◆ **Exercise task 1**:
Reproduce the records without any change, from the line containing "Task: Open the user profile icon in header" through the line containing "click(x=51, y=804)", inclusive.

◆ **Reading passage**:
+ + + + + + +
With the Giant of Africa seemingly becoming a giant slaughter slab for children, the bucket list of the bogeymen that haunt the cherished hopes of the giant grows longer with each day that goes by.
Why do children feel so unsafe in Nigeria? Out of the ancient city of Kano has come the bloodcurdling story of how five-year-old Hanifa was killed by the proprietor of Nobel Kids School where she was attending. He acted with two others in what looked like a case of abduction for ransom gone cataclysmically wrong. In his desperation to silence his victim, he resorted to a rat poison he bought for one hundred naira.
One hundred naira? Has the life of children in the Giant of African now become so cheap that conditions can conveniently exist under which they can be snuffed out for all of hundred naira? In a country seemingly fated to self-destruct, will those who continue to cheapen everything including the lives of children be allowed to live among well-meaning citizens?
Every day in Nigeria, death in many form hunts children and shockingly little is done to check the ugly trend. There is the child dying from events in his boarding school; there are the children crushed on their way back from school by a trailer running from overzealous government officials; there is the child beaten to death by his school teacher with his heartbroken family forced to collect the paltry sum of N200,000 to hide its pain. Has the life of children become so cheap in Nigeria?
But it is neither coincidence nor mistake that children face grave dangers in Nigeria. It is no surprise that children are this imperiled in Nigeria. The conditions have been long set by the commission and omission of those who should take responsibility.
Why has the Child Rights Act of 2003 not found uniform domestication across the entire 36 states of the Federation? Why should antiquated superstitions and traditions continue to be cited as the reason an all-important legislation remains in limbo in some states?
While the Giant of Africa looks on, its children continue to provide game for the many master criminals who trample its soil. A country that cannot guarantee that its children can grow up in an environment that is safe and free of predators is a country that is setting up itself to be embarrassed by a hail of existential questions.
Little Hanifa Abubakar`s unfortunate death also calls into necessary question the activities of some of those who administer schools where children get the first dose of education in Nigeria. Horror story after horror story has been heard of how children have been abused and even killed by those who ordinarily should have no business in any school but are there because the system allows them to get away with many things.
Perhaps, little Hanifa`s gruesome murder can provide a fresh impetus for Nigeria to confront the hawks who would pick off its children.
+ + + + + + +
◆ **Data for this exercise**:
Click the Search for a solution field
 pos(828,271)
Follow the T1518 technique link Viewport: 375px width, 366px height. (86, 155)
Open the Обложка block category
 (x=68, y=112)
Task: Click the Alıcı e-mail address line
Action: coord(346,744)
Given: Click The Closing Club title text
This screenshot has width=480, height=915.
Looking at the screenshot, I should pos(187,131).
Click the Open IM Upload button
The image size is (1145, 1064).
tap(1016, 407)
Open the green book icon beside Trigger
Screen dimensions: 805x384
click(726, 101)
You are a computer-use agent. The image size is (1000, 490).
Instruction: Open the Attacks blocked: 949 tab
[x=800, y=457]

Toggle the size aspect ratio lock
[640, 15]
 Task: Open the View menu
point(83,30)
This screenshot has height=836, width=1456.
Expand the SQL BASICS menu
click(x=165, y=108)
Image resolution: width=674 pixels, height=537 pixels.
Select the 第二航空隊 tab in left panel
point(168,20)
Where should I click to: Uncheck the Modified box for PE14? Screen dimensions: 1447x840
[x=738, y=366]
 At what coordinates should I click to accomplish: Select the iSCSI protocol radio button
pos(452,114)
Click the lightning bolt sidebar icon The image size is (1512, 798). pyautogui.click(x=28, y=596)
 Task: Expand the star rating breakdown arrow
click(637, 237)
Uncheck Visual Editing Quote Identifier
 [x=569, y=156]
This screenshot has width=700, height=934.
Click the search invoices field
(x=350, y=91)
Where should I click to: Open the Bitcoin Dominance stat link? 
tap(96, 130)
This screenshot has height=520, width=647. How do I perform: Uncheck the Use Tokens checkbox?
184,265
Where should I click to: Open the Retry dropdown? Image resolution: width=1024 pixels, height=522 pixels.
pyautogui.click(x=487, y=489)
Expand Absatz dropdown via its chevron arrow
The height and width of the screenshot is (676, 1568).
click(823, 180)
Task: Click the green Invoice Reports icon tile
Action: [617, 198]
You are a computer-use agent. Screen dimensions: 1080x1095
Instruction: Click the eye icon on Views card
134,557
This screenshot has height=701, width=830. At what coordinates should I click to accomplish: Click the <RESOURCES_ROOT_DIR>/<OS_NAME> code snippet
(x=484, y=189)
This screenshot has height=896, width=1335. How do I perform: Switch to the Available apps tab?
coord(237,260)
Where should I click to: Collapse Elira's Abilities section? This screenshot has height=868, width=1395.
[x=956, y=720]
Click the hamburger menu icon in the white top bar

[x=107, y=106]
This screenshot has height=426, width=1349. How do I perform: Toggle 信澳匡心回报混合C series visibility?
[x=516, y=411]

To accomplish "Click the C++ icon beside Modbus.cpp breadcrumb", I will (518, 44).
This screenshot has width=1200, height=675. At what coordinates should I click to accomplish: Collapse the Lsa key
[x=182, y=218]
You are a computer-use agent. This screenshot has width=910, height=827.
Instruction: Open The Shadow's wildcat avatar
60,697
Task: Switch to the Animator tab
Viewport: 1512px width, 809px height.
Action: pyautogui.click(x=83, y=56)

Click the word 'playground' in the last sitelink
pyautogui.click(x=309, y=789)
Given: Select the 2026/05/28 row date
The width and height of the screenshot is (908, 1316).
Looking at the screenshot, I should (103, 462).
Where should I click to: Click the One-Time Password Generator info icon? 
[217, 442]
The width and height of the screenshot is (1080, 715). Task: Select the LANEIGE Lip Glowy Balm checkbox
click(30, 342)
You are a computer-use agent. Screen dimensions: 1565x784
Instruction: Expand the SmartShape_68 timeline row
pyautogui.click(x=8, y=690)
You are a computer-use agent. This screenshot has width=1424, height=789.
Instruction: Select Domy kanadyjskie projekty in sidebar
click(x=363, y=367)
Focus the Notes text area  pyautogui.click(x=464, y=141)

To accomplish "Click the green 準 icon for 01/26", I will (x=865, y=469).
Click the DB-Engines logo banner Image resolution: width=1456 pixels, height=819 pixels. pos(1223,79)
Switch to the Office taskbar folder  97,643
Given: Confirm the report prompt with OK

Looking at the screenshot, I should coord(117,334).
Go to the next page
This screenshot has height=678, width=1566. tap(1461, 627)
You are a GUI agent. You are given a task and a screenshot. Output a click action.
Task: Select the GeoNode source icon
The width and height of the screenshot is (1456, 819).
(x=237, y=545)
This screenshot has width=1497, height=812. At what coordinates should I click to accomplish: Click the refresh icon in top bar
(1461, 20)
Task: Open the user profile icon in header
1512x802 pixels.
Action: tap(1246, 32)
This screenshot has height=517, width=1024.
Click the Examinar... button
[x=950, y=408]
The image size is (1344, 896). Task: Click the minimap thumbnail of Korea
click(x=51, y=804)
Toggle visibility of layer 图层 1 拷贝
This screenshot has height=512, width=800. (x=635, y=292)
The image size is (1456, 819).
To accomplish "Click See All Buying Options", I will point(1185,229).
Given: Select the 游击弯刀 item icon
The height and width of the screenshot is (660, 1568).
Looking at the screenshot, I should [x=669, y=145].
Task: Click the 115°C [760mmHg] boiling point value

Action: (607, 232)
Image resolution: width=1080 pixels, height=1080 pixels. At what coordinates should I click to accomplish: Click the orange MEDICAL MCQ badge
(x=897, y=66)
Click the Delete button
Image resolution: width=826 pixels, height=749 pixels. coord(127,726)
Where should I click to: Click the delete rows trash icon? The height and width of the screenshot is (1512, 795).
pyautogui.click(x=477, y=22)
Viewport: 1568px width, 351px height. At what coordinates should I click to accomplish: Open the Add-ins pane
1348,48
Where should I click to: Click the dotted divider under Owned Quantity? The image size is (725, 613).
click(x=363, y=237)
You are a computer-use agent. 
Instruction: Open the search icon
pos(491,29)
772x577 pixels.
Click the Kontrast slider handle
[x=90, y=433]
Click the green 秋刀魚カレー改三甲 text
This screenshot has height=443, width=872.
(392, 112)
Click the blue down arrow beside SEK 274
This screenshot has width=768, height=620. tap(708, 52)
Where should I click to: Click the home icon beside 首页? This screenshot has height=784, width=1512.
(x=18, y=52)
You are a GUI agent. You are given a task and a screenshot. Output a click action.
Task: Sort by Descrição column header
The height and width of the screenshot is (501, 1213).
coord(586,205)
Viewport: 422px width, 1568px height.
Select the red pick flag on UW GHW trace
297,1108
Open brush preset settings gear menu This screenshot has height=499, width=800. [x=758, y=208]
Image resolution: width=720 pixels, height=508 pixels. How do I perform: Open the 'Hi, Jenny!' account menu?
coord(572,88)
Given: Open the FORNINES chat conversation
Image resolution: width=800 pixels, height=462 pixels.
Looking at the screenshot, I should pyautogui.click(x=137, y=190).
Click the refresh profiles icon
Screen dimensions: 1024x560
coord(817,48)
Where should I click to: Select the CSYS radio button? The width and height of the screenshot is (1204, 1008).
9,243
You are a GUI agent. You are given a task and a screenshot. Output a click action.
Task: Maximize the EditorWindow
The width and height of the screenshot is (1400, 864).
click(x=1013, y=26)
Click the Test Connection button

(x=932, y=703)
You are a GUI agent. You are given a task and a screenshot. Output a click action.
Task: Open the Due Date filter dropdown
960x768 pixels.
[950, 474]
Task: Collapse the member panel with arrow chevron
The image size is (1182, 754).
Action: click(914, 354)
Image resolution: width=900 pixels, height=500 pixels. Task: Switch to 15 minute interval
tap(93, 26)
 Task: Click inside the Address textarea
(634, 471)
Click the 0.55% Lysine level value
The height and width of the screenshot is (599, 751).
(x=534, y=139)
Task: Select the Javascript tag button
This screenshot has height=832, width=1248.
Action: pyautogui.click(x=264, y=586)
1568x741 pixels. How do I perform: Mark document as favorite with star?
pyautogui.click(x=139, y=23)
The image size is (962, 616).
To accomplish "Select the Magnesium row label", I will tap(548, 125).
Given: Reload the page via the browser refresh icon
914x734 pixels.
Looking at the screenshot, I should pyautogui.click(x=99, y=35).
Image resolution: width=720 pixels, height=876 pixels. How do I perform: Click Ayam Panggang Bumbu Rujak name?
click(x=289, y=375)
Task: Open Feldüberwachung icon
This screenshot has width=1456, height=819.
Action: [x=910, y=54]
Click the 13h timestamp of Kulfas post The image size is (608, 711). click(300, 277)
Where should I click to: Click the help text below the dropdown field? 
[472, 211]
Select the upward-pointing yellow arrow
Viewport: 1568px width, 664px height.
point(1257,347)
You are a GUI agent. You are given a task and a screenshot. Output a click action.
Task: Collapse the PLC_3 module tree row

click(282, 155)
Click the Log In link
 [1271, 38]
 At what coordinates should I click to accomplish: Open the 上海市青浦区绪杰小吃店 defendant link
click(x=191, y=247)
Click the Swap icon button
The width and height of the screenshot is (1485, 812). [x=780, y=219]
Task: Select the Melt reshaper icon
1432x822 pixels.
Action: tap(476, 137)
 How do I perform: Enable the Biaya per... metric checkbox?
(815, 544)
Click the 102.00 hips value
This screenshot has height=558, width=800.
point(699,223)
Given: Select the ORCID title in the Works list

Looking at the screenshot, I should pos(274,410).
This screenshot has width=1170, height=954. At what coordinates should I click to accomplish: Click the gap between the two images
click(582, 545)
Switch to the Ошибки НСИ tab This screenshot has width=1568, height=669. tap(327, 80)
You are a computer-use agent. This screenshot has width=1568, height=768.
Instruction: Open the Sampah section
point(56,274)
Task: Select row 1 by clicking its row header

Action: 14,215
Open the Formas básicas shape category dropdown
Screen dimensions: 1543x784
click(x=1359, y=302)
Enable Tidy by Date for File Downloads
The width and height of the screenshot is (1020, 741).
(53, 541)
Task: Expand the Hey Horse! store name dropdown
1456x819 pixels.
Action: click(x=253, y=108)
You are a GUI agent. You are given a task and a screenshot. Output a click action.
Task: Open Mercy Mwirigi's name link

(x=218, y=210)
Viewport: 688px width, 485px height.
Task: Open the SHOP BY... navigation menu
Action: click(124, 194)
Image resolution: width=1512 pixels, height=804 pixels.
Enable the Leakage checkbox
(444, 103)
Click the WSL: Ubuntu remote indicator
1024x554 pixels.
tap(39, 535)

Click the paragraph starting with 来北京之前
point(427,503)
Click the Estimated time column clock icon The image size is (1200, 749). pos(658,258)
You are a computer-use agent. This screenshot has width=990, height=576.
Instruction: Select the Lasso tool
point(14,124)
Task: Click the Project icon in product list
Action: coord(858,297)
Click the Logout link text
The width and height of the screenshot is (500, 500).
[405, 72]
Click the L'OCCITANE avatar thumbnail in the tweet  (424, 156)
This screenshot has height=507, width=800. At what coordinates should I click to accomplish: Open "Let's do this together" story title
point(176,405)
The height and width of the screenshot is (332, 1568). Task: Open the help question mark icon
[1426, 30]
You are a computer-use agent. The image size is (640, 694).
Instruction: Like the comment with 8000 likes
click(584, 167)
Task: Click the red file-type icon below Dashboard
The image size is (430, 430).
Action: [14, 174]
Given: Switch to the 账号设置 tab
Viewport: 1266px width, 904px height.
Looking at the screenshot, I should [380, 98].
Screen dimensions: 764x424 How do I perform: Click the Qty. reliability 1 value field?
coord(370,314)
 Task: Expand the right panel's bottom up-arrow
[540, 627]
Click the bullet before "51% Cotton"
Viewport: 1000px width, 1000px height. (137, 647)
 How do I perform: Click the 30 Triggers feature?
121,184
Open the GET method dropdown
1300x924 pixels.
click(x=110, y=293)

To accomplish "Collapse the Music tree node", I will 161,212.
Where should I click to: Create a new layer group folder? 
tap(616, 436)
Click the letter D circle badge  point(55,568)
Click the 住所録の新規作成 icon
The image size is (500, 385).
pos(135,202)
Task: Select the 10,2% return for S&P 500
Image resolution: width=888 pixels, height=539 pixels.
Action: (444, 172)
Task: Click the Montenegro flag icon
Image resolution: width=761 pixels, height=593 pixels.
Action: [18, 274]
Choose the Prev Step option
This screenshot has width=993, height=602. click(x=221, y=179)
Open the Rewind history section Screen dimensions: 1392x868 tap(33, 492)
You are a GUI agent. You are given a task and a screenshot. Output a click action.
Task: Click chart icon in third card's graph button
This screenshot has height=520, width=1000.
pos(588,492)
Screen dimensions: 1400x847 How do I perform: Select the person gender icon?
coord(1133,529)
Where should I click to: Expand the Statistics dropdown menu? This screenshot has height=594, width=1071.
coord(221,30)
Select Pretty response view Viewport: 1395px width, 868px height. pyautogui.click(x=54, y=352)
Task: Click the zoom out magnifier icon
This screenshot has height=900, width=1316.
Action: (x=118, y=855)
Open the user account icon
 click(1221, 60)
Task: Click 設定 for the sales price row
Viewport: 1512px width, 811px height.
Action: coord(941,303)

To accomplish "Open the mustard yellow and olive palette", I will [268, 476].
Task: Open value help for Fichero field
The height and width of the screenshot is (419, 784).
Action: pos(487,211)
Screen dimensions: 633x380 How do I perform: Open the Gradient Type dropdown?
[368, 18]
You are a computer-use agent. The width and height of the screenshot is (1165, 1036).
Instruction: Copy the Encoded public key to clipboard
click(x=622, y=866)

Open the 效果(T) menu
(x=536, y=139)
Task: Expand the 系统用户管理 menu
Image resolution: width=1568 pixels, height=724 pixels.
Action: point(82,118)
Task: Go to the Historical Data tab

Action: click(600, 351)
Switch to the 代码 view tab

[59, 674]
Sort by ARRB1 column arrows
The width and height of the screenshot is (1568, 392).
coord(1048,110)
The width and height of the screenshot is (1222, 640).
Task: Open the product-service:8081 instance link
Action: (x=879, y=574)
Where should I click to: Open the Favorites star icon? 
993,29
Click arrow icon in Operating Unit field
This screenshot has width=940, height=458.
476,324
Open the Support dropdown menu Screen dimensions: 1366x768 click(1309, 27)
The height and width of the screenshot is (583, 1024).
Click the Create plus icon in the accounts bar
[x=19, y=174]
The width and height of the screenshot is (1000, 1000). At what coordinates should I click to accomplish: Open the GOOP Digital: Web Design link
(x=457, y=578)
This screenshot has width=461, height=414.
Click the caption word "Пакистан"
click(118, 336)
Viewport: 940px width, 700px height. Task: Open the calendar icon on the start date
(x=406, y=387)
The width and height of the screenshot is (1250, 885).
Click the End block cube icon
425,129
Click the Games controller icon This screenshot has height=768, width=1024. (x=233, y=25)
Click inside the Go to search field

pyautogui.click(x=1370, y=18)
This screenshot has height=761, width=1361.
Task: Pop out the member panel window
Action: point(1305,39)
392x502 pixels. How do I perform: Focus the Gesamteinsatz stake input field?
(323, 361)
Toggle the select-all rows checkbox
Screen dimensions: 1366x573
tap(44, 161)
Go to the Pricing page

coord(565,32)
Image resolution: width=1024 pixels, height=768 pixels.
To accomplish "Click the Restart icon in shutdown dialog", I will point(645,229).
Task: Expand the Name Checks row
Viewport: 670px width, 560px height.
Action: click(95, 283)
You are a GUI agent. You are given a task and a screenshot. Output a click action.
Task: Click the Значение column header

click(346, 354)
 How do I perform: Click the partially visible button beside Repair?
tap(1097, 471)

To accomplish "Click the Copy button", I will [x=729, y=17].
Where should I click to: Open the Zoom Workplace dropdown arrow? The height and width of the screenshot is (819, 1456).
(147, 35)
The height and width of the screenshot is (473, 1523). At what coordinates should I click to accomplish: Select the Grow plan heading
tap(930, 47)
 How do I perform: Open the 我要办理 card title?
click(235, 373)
+ + + + + + +
◆ **Exercise task 2**:
Copy the passage on child safety in Nigeria between "With the Giant" and "that goes by.", inclusive, and swap "bucket list" for "long list".

◆ **Written reply 1**:
Task: Open the user profile icon in header
1512x802 pixels.
Action: tap(1246, 32)
This screenshot has height=517, width=1024.
Click the Examinar... button
[x=950, y=408]
The image size is (1344, 896). Task: Click the minimap thumbnail of Korea
click(x=51, y=804)

◆ **Written reply 2**:
With the Giant of Africa seemingly becoming a giant slaughter slab for children, the long list of the bogeymen that haunt the cherished hopes of the giant grows longer with each day that goes by.